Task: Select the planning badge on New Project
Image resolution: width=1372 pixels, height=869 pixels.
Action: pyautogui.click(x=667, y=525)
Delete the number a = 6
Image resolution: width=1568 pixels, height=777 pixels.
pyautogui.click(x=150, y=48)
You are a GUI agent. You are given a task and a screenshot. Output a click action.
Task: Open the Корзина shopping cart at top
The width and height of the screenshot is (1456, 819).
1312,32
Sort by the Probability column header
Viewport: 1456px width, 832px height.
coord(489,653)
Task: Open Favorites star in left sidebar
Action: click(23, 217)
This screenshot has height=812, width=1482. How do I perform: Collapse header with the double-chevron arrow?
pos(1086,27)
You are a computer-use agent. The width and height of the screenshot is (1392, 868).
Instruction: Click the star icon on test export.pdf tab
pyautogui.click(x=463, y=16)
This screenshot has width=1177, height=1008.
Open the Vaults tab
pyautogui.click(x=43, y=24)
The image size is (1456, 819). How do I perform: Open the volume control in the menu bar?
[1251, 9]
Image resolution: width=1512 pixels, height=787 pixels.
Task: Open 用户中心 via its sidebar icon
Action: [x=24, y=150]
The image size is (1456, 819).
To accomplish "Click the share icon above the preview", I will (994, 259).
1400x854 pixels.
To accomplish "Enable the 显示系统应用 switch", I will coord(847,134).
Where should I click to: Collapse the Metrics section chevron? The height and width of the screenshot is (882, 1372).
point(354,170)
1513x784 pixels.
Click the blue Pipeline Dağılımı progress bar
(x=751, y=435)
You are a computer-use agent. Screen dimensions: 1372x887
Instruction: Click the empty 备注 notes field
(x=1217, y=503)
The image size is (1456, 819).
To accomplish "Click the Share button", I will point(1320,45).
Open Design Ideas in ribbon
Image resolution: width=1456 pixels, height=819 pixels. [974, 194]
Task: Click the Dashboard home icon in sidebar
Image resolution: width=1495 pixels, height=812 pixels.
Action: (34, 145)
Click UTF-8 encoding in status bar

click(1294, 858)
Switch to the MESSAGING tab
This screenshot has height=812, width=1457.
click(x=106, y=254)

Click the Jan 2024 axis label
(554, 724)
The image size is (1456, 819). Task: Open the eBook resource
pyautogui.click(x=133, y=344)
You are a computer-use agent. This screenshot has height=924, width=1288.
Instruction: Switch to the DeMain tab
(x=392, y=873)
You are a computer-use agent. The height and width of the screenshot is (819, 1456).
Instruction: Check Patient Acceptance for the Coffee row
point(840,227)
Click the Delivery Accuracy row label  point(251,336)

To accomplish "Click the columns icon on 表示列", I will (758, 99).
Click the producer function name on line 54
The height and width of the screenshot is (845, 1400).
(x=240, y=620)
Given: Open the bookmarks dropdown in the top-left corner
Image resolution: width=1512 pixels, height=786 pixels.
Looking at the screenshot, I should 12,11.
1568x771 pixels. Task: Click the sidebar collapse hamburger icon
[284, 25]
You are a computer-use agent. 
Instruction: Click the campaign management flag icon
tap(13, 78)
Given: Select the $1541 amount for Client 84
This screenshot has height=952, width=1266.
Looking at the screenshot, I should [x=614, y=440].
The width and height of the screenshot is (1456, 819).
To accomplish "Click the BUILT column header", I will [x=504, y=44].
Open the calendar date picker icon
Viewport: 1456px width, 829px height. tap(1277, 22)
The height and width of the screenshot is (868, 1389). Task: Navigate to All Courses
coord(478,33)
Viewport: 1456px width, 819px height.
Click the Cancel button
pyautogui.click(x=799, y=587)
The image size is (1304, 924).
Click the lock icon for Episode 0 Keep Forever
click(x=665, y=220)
******************************
EXERCISE
With the line that has "Click the Delivery" as the first and the line that has "Given: Select the $1541 amount for Client 84" as the last, repeat exactly that run of lines above and no more.

EXPECTED ANSWER
Click the Delivery Accuracy row label  point(251,336)

To accomplish "Click the columns icon on 表示列", I will (758, 99).
Click the producer function name on line 54
The height and width of the screenshot is (845, 1400).
(x=240, y=620)
Given: Open the bookmarks dropdown in the top-left corner
Image resolution: width=1512 pixels, height=786 pixels.
Looking at the screenshot, I should 12,11.
1568x771 pixels. Task: Click the sidebar collapse hamburger icon
[284, 25]
You are a computer-use agent. 
Instruction: Click the campaign management flag icon
tap(13, 78)
Given: Select the $1541 amount for Client 84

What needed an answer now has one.